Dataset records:
_____
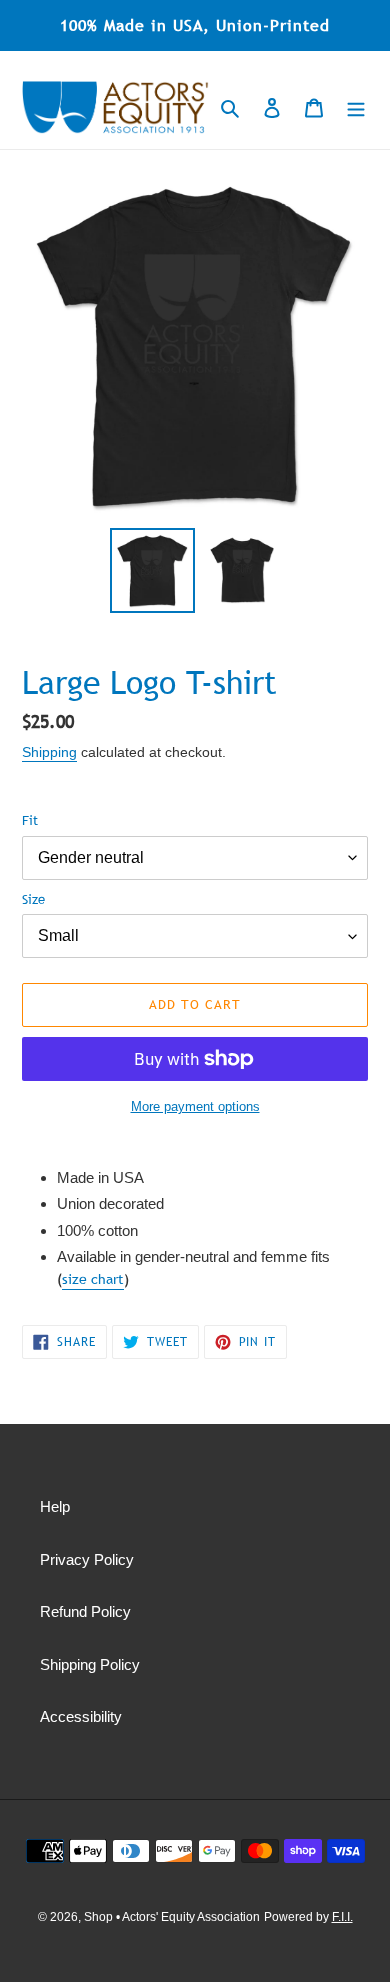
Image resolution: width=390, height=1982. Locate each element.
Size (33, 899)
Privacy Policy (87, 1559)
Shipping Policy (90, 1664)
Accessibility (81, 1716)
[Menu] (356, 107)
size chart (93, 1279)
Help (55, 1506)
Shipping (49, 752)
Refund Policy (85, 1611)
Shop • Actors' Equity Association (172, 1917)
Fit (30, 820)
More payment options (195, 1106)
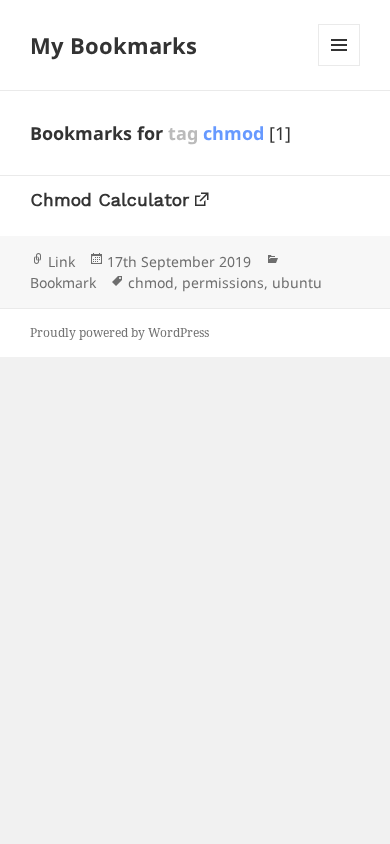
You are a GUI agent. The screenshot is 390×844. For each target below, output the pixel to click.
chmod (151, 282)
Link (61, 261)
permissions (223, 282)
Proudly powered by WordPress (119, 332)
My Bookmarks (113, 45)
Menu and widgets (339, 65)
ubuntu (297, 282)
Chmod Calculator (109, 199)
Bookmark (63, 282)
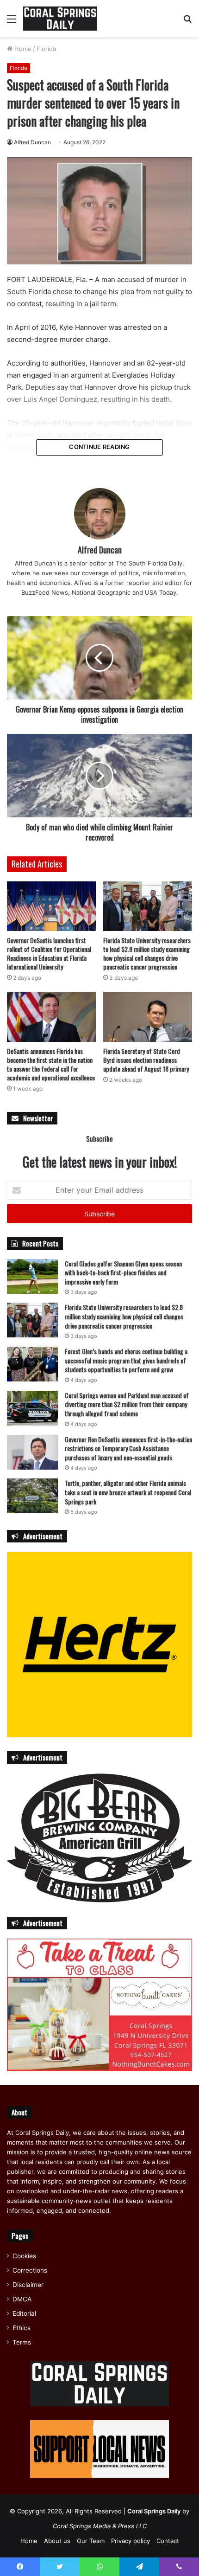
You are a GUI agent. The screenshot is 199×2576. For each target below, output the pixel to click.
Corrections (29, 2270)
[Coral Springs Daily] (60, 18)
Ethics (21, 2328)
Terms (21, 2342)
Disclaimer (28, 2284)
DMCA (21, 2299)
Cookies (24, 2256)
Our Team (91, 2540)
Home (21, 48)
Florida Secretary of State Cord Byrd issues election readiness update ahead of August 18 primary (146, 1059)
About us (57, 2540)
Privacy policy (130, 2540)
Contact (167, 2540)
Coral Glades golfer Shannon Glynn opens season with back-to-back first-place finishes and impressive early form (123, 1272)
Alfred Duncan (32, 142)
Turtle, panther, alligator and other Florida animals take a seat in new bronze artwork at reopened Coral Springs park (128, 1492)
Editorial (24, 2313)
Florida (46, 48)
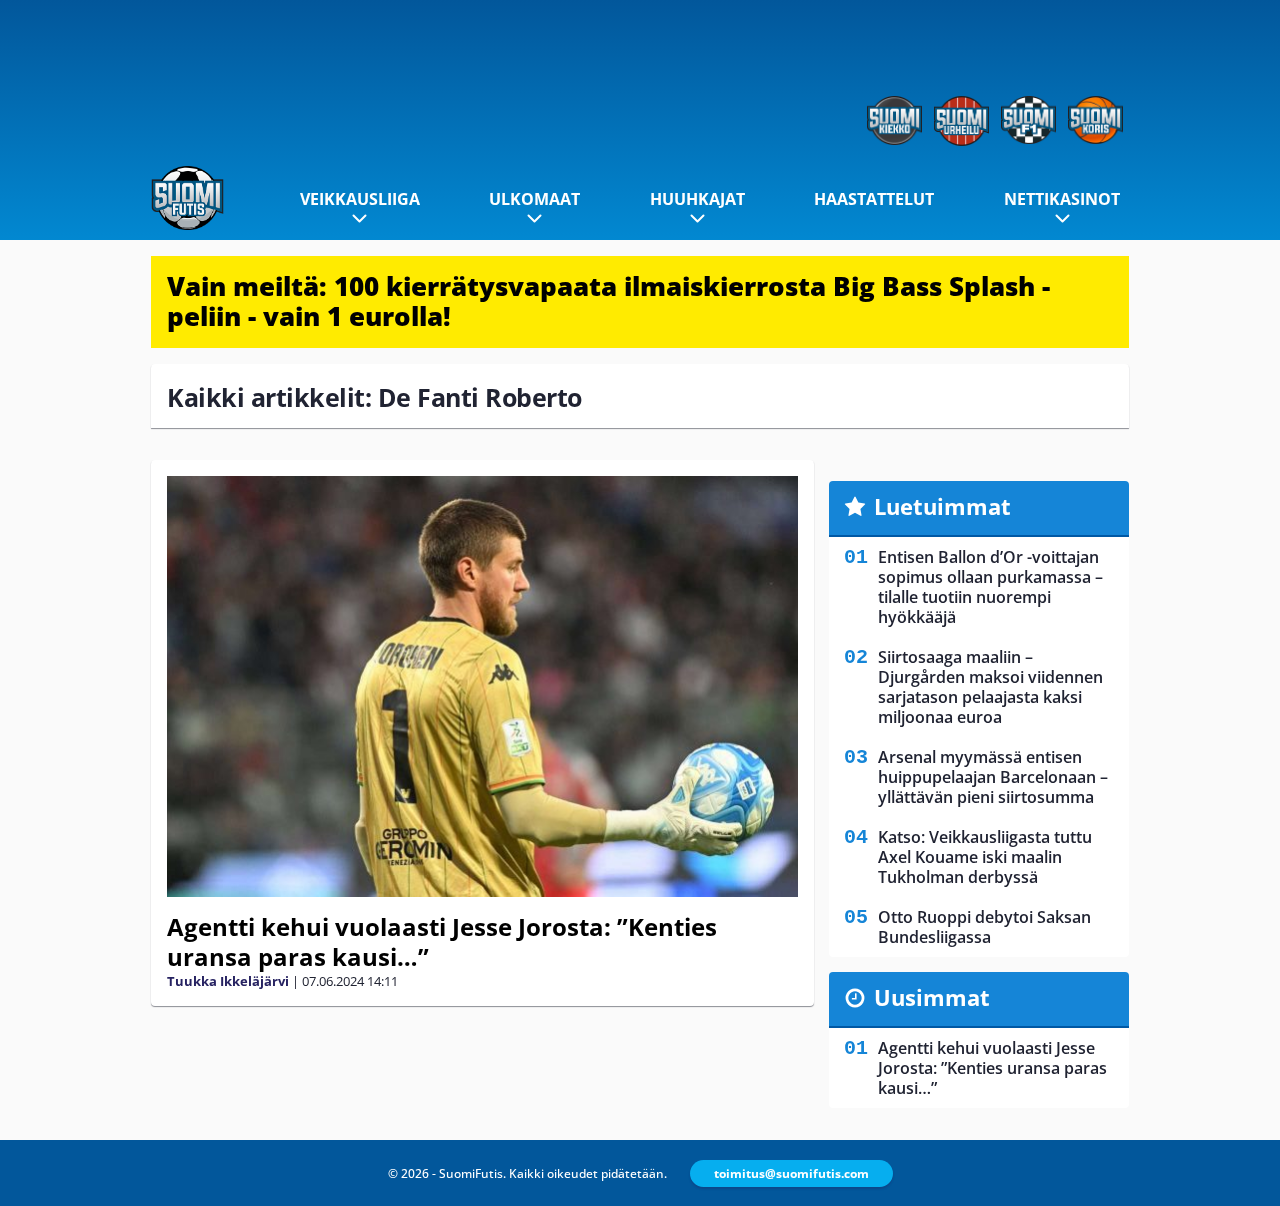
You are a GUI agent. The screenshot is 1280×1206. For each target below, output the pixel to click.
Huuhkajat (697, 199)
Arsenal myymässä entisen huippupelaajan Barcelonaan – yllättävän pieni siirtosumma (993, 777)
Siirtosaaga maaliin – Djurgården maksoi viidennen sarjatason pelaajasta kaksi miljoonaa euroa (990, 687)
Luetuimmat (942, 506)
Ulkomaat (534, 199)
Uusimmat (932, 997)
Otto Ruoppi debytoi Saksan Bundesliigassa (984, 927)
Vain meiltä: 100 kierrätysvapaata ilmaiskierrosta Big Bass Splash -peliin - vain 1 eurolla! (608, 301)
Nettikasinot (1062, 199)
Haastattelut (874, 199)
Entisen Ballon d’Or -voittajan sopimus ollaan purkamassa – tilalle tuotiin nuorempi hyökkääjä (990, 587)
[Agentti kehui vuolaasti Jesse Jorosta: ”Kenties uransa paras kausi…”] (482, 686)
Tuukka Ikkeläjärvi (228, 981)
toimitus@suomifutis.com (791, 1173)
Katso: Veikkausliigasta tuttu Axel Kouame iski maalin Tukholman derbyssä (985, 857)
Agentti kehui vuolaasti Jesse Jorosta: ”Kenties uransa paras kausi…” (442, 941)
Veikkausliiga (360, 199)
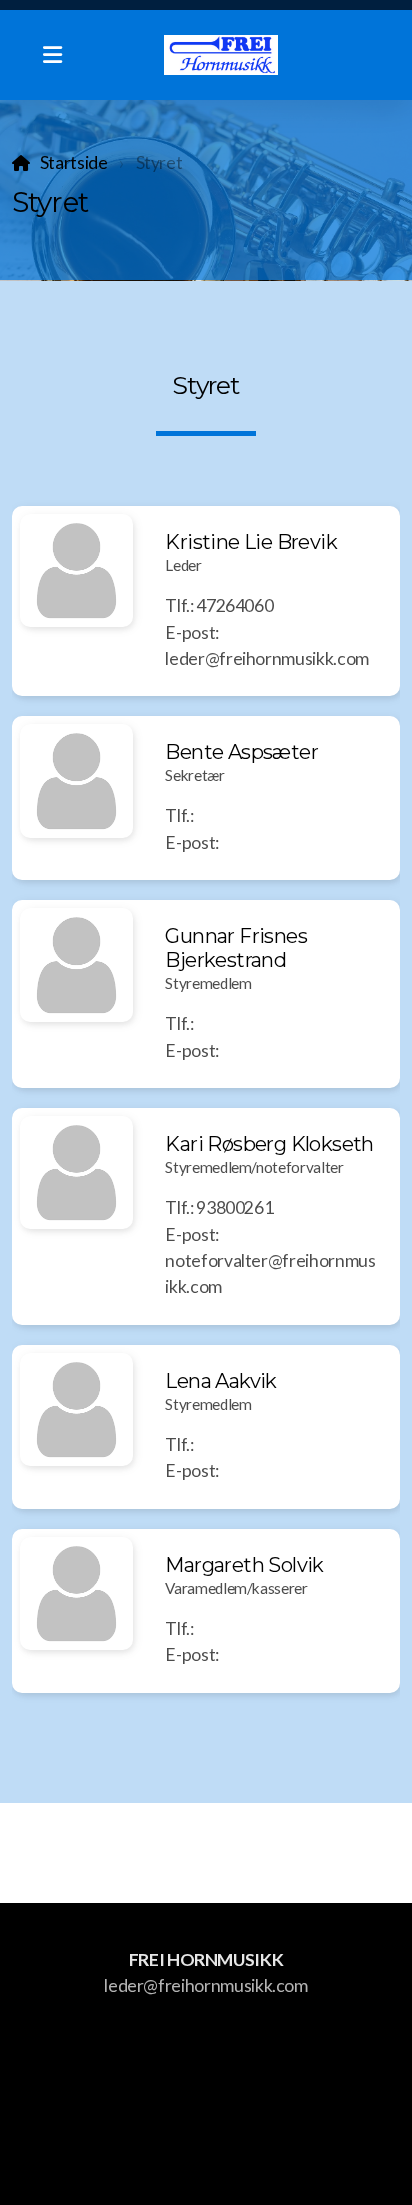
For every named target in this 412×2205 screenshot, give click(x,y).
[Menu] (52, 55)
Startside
_____
Between and including the line with "Bookmark (63, 282)" and the line with "You are a GUI agent. The screenshot is 1280×1206.", repeat every line exactly as it appears above, with pictures left out.

YOUR SOLUTION:
Bookmark (63, 282)
You are a GUI agent. The screenshot is 199×2576. For each target below, output the pixel to click.
Corrections (29, 2270)
[Coral Springs Daily] (60, 18)
Ethics (21, 2328)
Terms (21, 2342)
Disclaimer (28, 2284)
DMCA (21, 2299)
Cookies (24, 2256)
Our Team (91, 2540)
Home (21, 48)
Florida Secretary of State Cord Byrd issues election readiness update ahead of August 18 primary (146, 1059)
About us (57, 2540)
Privacy policy (130, 2540)
Contact (167, 2540)
Coral Glades golfer Shannon Glynn opens season with back-to-back first-place finishes and impressive early form (123, 1272)
Alfred Duncan (32, 142)
Turtle, panther, alligator and other Florida animals take a seat in new bronze artwork at reopened Coral Springs park (128, 1492)
Editorial (24, 2313)
Florida (46, 48)
You are a GUI agent. The screenshot is 1280×1206. For each target below, output the pixel to click.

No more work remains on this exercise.